What the task asks
Would you retype each of the records exactly as shown?

Records to use
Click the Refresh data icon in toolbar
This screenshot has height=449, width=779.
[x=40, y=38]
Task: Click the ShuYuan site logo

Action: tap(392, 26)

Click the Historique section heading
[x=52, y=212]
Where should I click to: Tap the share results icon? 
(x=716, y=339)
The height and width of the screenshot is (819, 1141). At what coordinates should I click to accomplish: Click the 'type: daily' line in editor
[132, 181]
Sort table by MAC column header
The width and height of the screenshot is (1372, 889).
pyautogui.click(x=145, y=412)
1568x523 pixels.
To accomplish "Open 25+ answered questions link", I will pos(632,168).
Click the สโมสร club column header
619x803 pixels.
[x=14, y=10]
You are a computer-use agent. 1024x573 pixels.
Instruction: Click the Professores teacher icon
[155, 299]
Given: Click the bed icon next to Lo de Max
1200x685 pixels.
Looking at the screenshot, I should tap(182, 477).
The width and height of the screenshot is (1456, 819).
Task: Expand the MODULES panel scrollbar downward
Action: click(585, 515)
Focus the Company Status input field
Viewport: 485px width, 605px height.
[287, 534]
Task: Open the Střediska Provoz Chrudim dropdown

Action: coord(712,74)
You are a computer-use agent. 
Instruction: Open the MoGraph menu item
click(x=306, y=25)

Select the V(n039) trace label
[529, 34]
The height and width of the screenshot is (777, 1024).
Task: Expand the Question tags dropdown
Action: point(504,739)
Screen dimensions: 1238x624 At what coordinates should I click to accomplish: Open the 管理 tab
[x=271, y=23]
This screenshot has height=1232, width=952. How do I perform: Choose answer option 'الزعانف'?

Exercise output
Click the Refresh data icon in toolbar
This screenshot has height=449, width=779.
[x=40, y=38]
Task: Click the ShuYuan site logo

Action: tap(392, 26)

Click the Historique section heading
[x=52, y=212]
Where should I click to: Tap the share results icon? 
(x=716, y=339)
The height and width of the screenshot is (819, 1141). At what coordinates should I click to accomplish: Click the 'type: daily' line in editor
[132, 181]
Sort table by MAC column header
The width and height of the screenshot is (1372, 889).
pyautogui.click(x=145, y=412)
1568x523 pixels.
To accomplish "Open 25+ answered questions link", I will pos(632,168).
Click the สโมสร club column header
619x803 pixels.
[x=14, y=10]
You are a computer-use agent. 1024x573 pixels.
Instruction: Click the Professores teacher icon
[155, 299]
Given: Click the bed icon next to Lo de Max
1200x685 pixels.
Looking at the screenshot, I should tap(182, 477).
The width and height of the screenshot is (1456, 819).
Task: Expand the MODULES panel scrollbar downward
Action: click(585, 515)
Focus the Company Status input field
Viewport: 485px width, 605px height.
[287, 534]
Task: Open the Střediska Provoz Chrudim dropdown

Action: coord(712,74)
You are a computer-use agent. 
Instruction: Open the MoGraph menu item
click(x=306, y=25)

Select the V(n039) trace label
[529, 34]
The height and width of the screenshot is (777, 1024).
Task: Expand the Question tags dropdown
Action: point(504,739)
Screen dimensions: 1238x624 At what coordinates should I click to accomplish: Open the 管理 tab
[x=271, y=23]
This screenshot has height=1232, width=952. How do I perform: Choose answer option 'الزعانف'?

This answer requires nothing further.